*Selection:*
•••
1 last thing, will installing horde or squirrel mail conflict with roundcube in anyway? or can I install as many webmail clients as I want? for that matter anyone tried Usermin for webmail?


----------



## mickey (Dec 4, 2009)

Lego said:
			
		

> So Basically my system overheated beeped a bunch and shut off..... I opened the Case and the Fan was completely dead now... I've still not had time to get to the store and buy a replacement and see if the overheating was fatal to the system, ...


If the system has shut itself down, chances are it could still be operable.



			
				Lego said:
			
		

> All Installed first shot all working 100% and I don't know if its just because a few of the programs (eg webmin/virtualmin/sshguard/spamassassin/procmail) are all newer versions and all work better together now, but DAMN! system is hot now! lol I have control over more options in webmin, virtualmin is working perfectly (it wasn't before), everything just pieced together perfectly!


Yup, 8.0 is impressive as far as I can tell for now. I am still in the process of updating all my machines, and can't wait to play with the new wlan stuff 



			
				Lego said:
			
		

> But since I went the Gnome2 route instead of kde I'll be using gdm instead of kdm so will that pose a more troublesome route to get it working??



I guess not. Configuration is a bit different, but XDMCP is supported in gdm (although I never tried it).
The gdm daemon configuration file is located in /usr/local/etc/gdm/custom.conf. The relevant section for XDMCP is described here.
•••
[Text and element-pointing records]
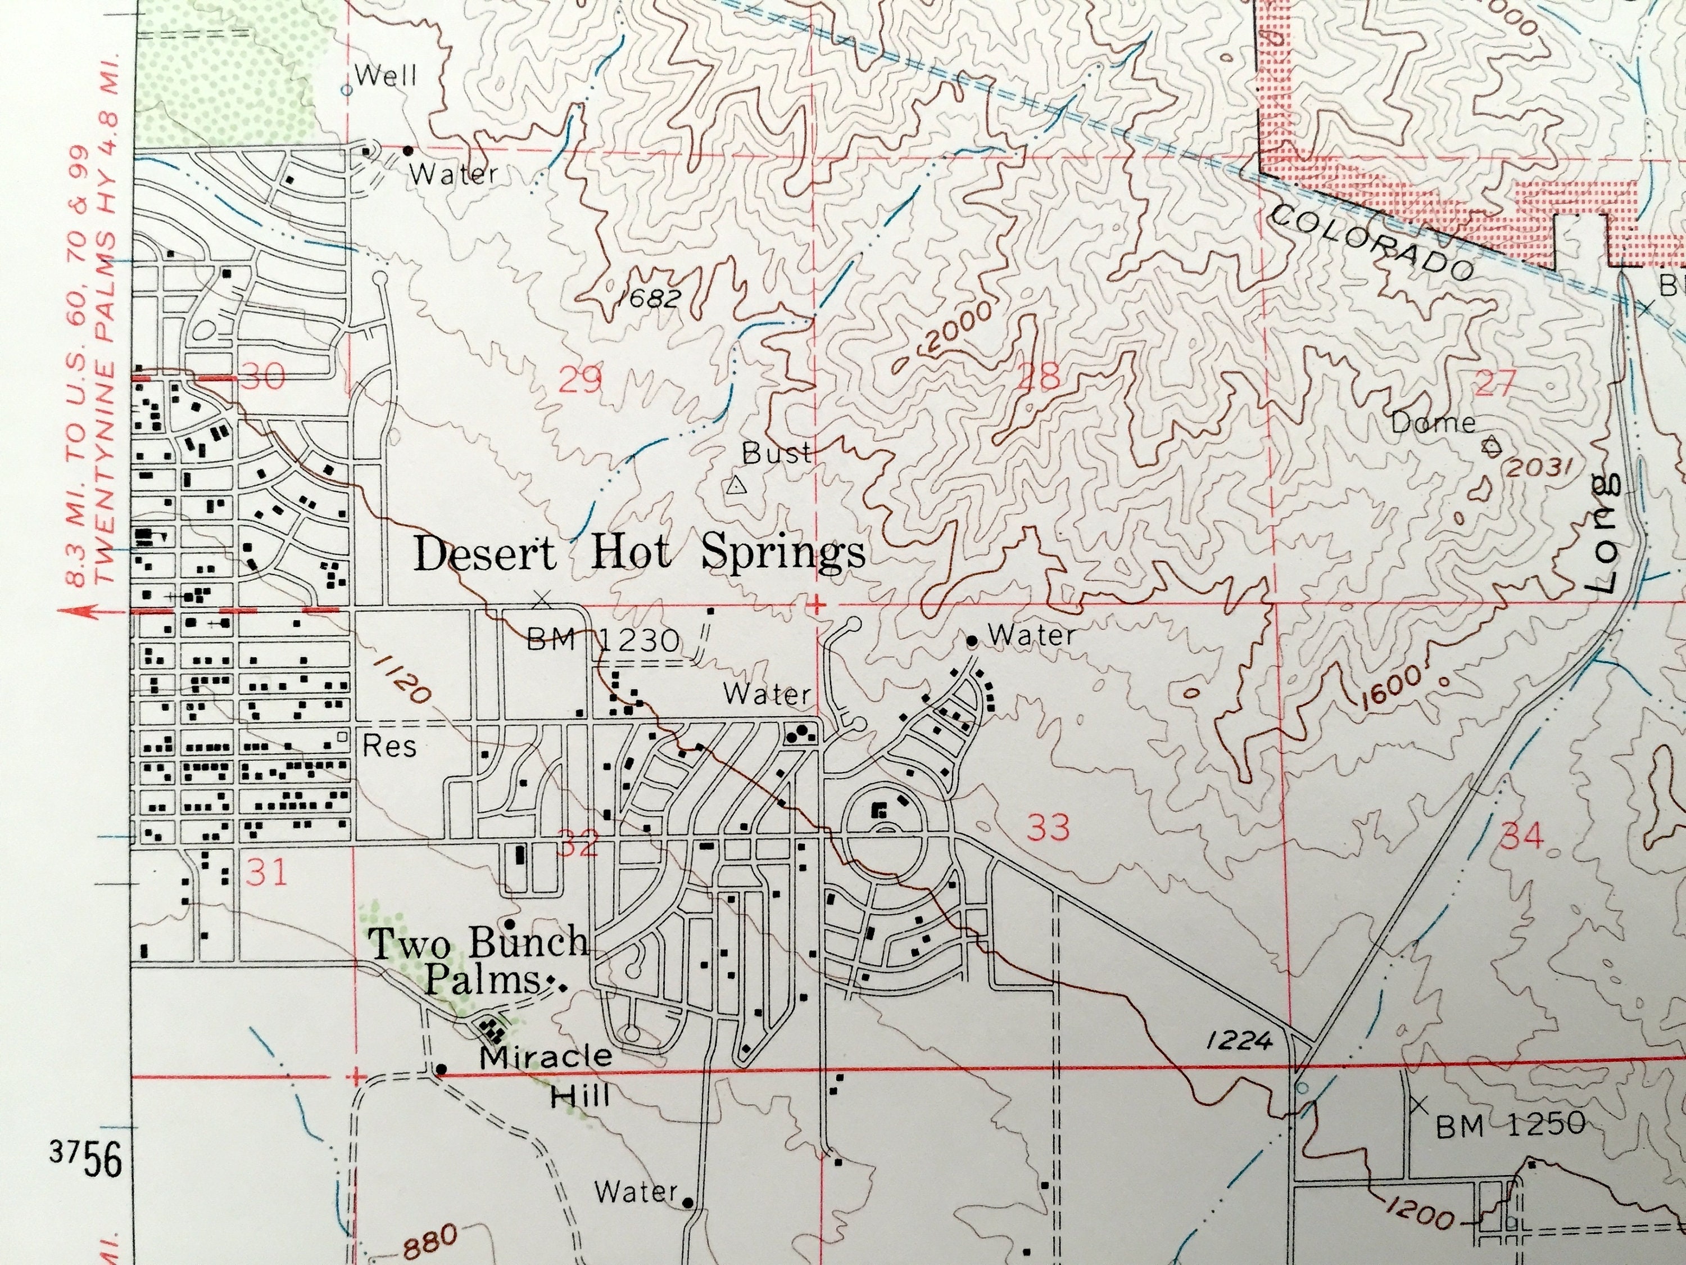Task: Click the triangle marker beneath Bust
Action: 735,486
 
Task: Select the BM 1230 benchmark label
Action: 602,640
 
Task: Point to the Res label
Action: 389,746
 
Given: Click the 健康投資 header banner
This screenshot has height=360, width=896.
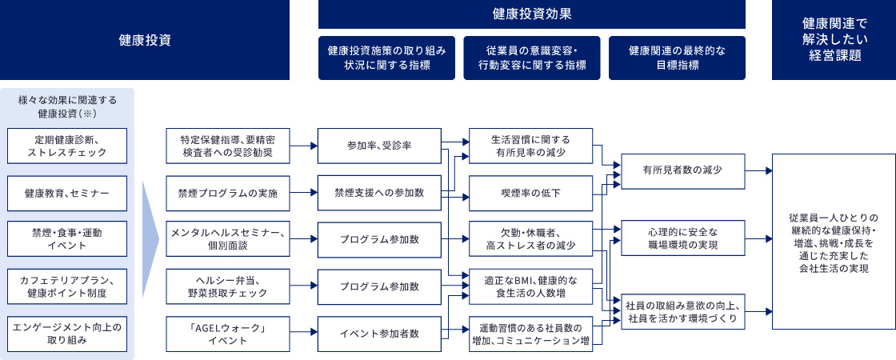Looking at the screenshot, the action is point(145,40).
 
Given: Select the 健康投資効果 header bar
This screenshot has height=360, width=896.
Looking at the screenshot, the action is point(532,14).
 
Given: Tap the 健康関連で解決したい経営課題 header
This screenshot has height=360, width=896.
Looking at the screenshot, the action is point(834,40).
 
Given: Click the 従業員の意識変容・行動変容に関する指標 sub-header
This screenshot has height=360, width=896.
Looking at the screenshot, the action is point(532,58).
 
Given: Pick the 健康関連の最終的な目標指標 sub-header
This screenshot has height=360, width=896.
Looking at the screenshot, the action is point(677,58).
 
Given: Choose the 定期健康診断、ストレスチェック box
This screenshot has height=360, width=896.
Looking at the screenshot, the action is point(67,146).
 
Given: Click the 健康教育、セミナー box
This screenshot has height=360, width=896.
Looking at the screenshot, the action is point(67,193).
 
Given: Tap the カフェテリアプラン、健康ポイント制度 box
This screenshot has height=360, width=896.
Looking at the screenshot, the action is point(67,287).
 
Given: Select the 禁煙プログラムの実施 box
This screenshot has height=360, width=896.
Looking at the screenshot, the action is point(227,193).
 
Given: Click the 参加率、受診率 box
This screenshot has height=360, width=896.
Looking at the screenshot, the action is point(380,146).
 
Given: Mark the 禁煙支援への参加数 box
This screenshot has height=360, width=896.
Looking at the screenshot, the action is point(380,193).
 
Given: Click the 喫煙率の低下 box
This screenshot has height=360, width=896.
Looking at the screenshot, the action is point(531,193).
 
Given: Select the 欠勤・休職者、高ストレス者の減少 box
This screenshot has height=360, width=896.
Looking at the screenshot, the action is point(531,240).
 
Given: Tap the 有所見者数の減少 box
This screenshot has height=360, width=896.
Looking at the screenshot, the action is point(683,171).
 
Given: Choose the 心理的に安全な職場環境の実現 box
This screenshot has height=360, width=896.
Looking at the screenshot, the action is point(683,238).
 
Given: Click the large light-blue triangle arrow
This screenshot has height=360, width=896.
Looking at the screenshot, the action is point(150,239).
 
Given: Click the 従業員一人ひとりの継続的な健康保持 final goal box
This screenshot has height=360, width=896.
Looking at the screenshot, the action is point(834,241).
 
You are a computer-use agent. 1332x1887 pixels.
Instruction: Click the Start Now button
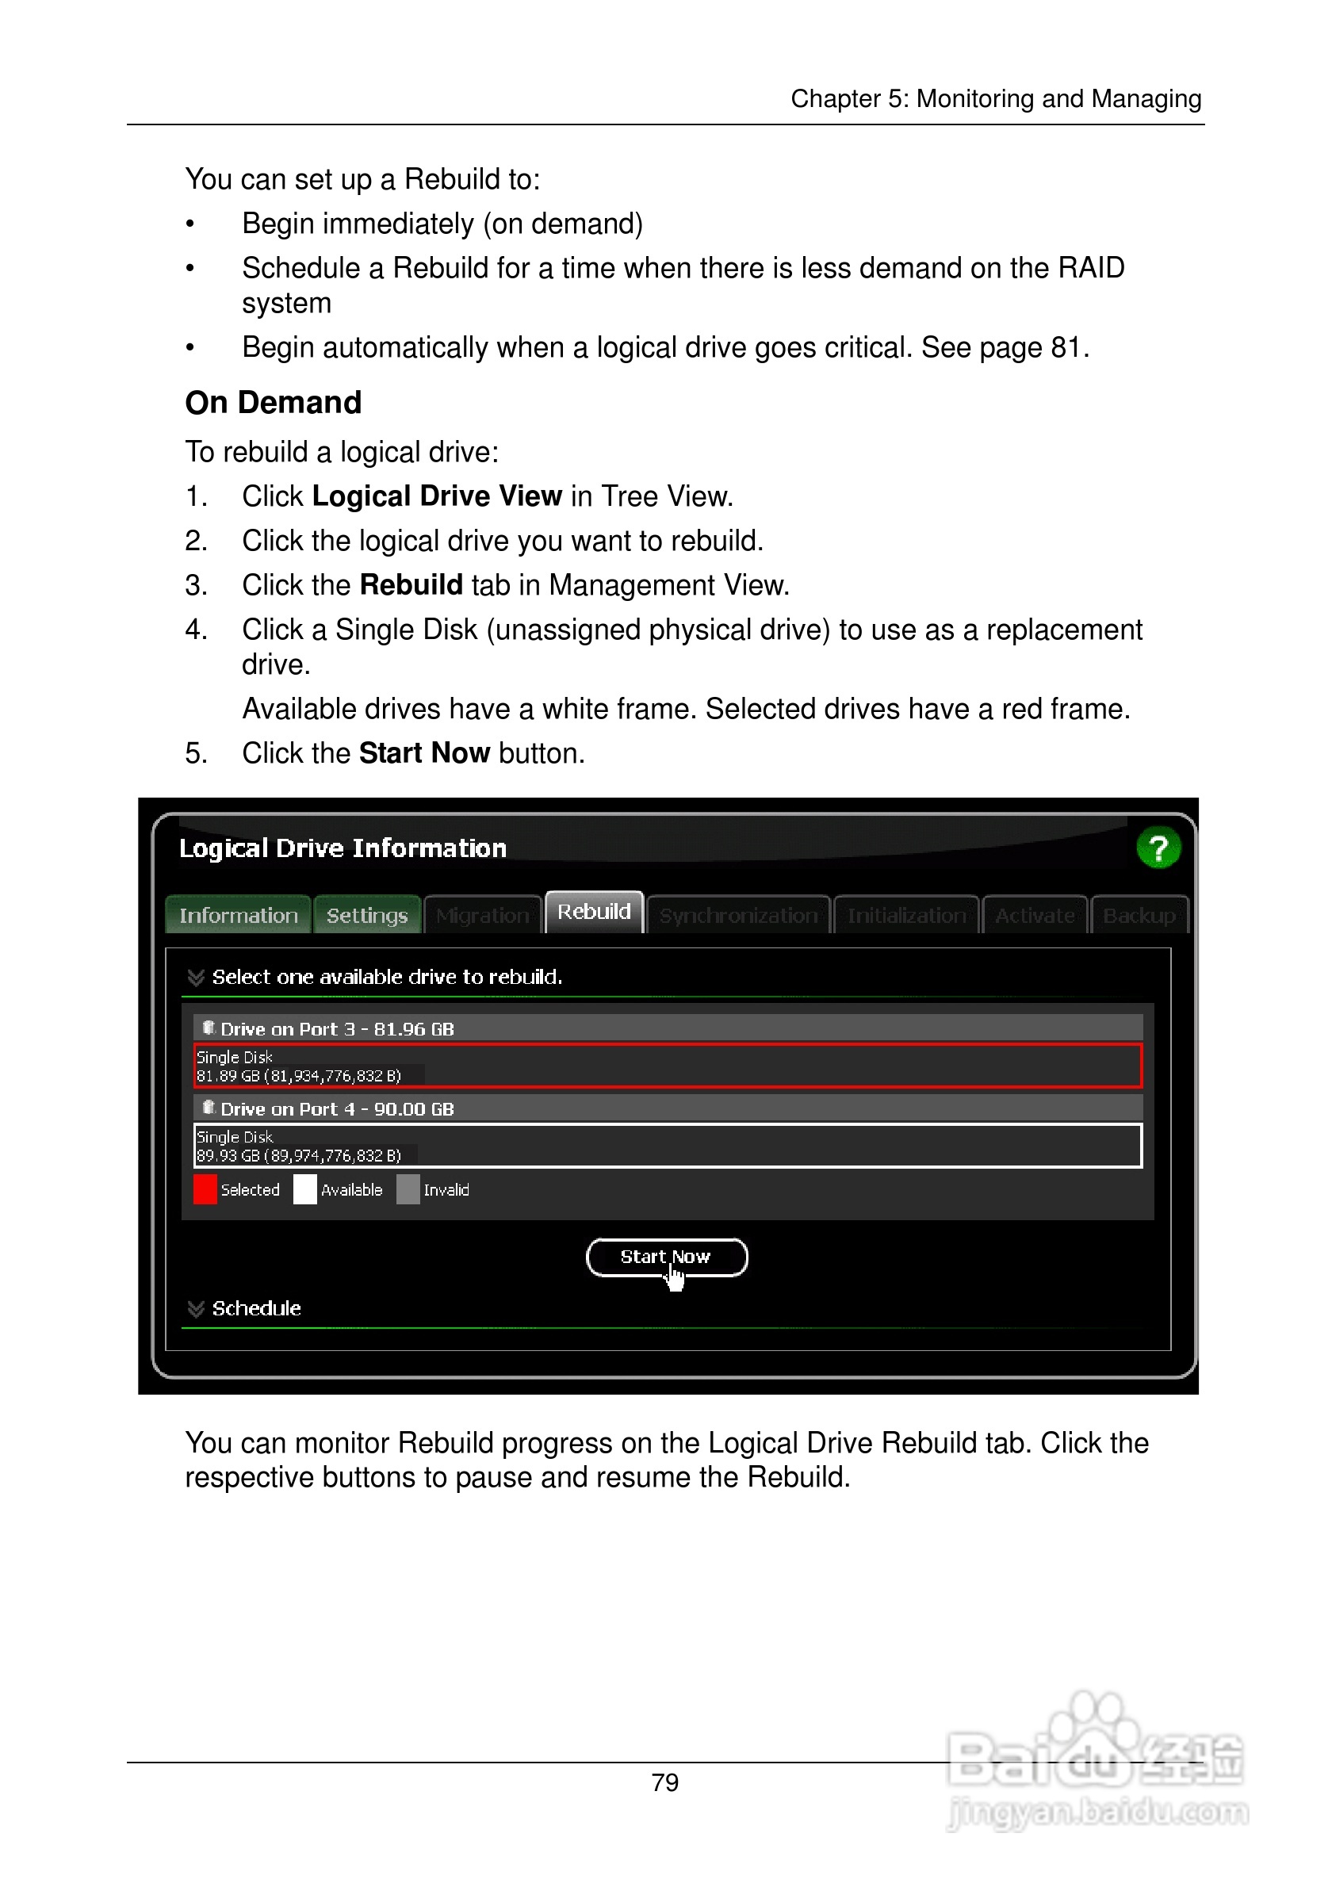665,1257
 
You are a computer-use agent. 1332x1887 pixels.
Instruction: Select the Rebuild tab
593,912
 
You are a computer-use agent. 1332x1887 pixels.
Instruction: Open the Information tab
239,916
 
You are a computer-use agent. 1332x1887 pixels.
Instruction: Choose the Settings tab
366,916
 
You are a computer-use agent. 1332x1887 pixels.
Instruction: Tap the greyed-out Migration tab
482,916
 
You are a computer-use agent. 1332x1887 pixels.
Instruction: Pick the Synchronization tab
738,916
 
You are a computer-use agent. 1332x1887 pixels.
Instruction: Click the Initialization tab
906,916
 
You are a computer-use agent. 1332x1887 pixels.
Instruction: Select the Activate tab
1035,916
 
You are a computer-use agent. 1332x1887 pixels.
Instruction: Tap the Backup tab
1138,916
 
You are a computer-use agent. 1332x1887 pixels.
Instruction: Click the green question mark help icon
1158,848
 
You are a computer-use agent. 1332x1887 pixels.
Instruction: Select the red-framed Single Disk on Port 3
668,1066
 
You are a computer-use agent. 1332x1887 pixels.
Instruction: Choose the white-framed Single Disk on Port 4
668,1146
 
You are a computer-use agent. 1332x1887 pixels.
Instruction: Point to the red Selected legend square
205,1189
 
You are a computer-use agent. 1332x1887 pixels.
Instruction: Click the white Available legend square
305,1189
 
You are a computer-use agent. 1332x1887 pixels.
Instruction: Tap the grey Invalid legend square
408,1189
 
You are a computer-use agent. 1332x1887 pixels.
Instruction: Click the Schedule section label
255,1308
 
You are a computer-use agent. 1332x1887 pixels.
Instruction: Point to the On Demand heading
273,403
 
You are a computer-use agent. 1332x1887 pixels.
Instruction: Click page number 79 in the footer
664,1782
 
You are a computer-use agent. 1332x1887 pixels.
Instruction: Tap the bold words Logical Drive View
436,496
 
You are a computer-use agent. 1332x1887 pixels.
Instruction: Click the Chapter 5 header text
995,98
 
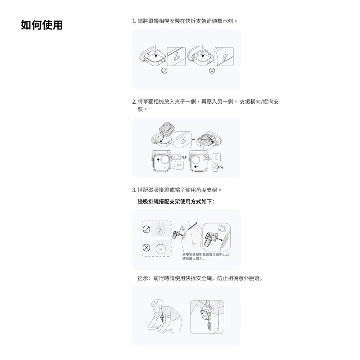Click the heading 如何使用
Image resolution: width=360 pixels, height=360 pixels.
42,25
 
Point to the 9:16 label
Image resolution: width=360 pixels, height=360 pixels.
220,167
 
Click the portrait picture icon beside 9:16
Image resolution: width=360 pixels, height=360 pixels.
215,167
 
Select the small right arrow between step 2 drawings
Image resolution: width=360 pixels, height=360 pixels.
194,139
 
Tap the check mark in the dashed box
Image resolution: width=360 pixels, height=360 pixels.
147,229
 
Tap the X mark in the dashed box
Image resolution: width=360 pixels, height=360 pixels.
147,248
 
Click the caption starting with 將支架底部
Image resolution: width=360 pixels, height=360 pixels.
206,256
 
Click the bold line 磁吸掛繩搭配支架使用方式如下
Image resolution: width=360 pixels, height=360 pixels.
176,201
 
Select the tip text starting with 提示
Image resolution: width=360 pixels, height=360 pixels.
200,278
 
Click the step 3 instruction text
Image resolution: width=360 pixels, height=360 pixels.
176,189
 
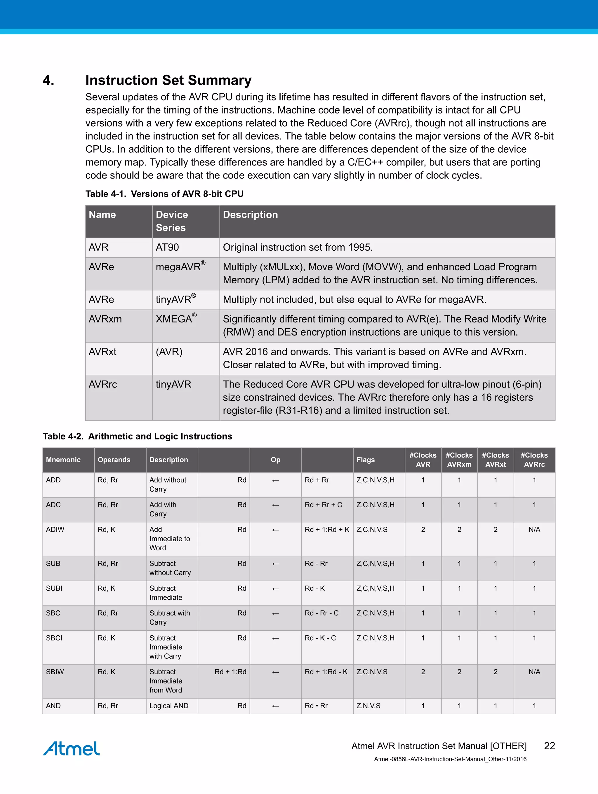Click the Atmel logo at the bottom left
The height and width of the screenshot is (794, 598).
coord(71,748)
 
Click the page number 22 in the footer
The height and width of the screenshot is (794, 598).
coord(549,746)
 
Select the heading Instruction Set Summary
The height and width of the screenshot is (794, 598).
coord(168,80)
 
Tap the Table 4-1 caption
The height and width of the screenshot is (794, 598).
coord(164,194)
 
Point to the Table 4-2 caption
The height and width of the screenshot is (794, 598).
coord(137,436)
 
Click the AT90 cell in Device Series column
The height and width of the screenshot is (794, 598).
coord(167,247)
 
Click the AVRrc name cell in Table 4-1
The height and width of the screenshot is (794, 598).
coord(103,384)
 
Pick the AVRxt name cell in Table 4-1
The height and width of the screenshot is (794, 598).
coord(102,352)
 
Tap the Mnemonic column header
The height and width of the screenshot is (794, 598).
coord(63,460)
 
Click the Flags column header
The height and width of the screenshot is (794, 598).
coord(365,460)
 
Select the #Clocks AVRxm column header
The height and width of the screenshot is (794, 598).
coord(459,460)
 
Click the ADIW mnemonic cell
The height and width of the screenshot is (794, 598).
coord(55,529)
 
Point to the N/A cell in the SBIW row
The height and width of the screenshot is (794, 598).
coord(534,672)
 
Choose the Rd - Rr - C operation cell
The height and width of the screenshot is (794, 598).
coord(321,613)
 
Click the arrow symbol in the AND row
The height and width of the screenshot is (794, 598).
coord(275,706)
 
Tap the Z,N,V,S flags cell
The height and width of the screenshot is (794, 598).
coord(368,706)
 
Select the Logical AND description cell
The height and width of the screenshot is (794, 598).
coord(169,706)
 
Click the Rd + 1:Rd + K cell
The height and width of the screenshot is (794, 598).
coord(327,529)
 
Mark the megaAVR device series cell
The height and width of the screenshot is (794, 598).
coord(180,267)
•••
*Problem set:*
A) Reproduce the part of the forum thread above that opens with the words containing "If the system" and closes with "pieced together perfectly!".
B) Answer these questions from the forum thread above:
(i) Where is the gdm daemon configuration file located?
(ii) Which route did Lego take instead of KDE?
(iii) What did Lego find when opening the case after the system overheated?
C) In the forum thread above, which programs does Lego list in parentheses as now being newer versions?

*Answers to the problems:*
A)
If the system has shut itself down, chances are it could still be operable.



			
				Lego said:
			
		

> All Installed first shot all working 100% and I don't know if its just because a few of the programs (eg webmin/virtualmin/sshguard/spamassassin/procmail) are all newer versions and all work better together now, but DAMN! system is hot now! lol I have control over more options in webmin, virtualmin is working perfectly (it wasn't before), everything just pieced together perfectly!

B)
(i) /usr/local/etc/gdm/custom.conf
(ii) Gnome2
(iii) The fan was completely dead.

C) webmin, virtualmin, sshguard, spamassassin, procmail